No more than a dozen high-energy neutrinos have been detected so far. However, the current detection rate and energy range indicate that AMANDA's larger successor, called IceCube, now under construction, could provide the first evidence for string theory and other theories that attempt to build upon our current understanding of the universe.

An article describing this work appears in the current issue of Physical Review Letters. The authors are: Luis Anchordoqui, associate research scientist in the Physics Department at Northeastern University; Haim Goldberg, professor in the Physics Department at Northeastern University; and Jonathan Feng, associate professor in the Department of Physics and Astronomy at University of California, Irvine. The evidence, they say, would come from how neutrinos interact with other forms of matter on Earth.

"To find clues to support string theory and other bold, new theories, we need to study how matter interacts at extreme energies. Human-made particle accelerators on Earth cannot yet generate these energies, but nature can in the form of the highest-energy neutrinos" - Luis Anchordoqui.

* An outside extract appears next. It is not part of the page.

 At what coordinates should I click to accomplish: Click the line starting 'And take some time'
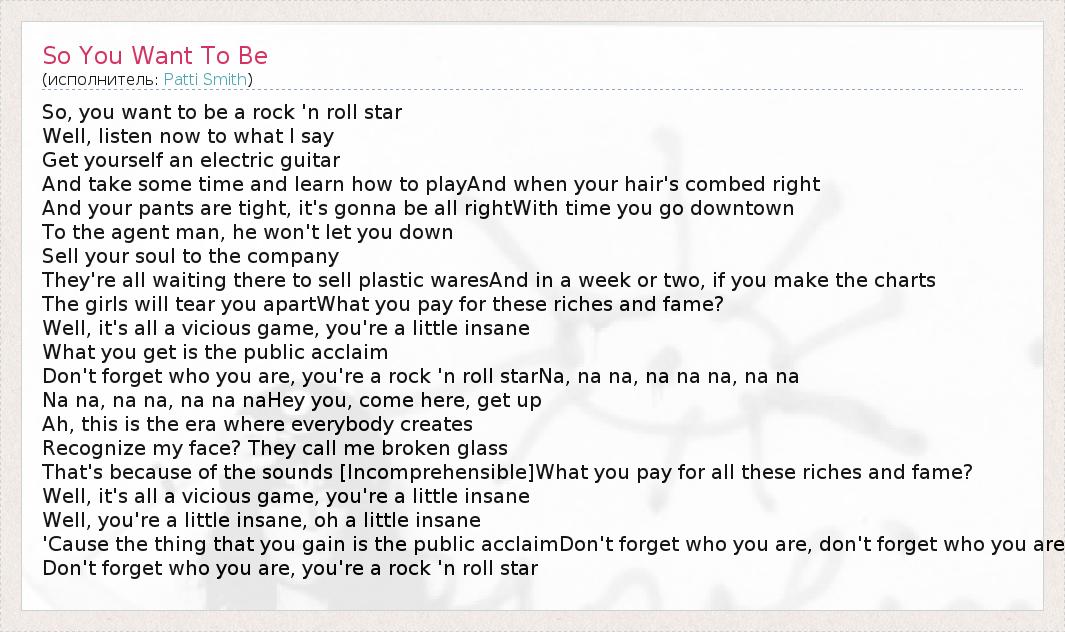pos(431,184)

In recent decades, new theories have developed - such as string theory, extra dimensions and supersymmetry - to bridge the gap between the two most successful theories of the 20th century, general relativity and quantum mechanics. Quantum mechanics describes three of the fundamental forces of nature: electromagnetism, strong forces (binding atomic nuclei) and weak forces (seen in radioactivity). It is, however, incompatible with Einstein's general relativity, the leading description of the fourth force, gravity. Scientists hope to find one unified theory to provide a quantum description of all four forces.

Clues to unification lie at extreme energies. On Earth, human-made particle accelerators have already produced energies at which electromagnetic forces and weak forces are indistinguishable. Scientists have ideas about how the next generation of accelerators will reveal that strong forces are indistinguishable from the weak and electromagnetic at yet higher energies. Yet to probe deeper to see gravity's connection to the other three forces, still higher energies are needed.
Extragalactic sources can serve as the ultimate cosmic accelerator, and that neutrinos from these sources smacking into protons can release energies in the realm where the first clues to string theory could be revealed.
Neutrinos are elementary particles similar to electrons, but they are far less massive, have neutral charge, and hardly interact with matter. They are among the most abundant particles in the universe; untold billions pass through our bodies every second. Most of the neutrinos reaching Earth are lower-energy particles from the sun.

AMANDA, funded by the National Science Foundation, attempts to detect neutrinos raining down from above but also coming "up" through the Earth. Neutrinos are so weakly interacting that some can pass through the entire Earth unscathed. The total number of "down" and "up" neutrinos is uncertain; however, barring exotic effects, the relative detection rates are well known.
AMANDA detectors are positioned deep in the Antarctic ice. The NSF-funded IceCube has a similar design, only it has about six times more detectors covering a volume of one cubic kilometre. A neutrino smashing into atoms in the ice will emit a brief, telltale blue light; and using the detectors, scientists can determine the direction where the neutrino came from and its energy.
The key to the work presented here is that the scientists are comparing "down" to "up" detections and looking for discrepancies in the detection rate, evidence of an exotic effect predicted by new theories.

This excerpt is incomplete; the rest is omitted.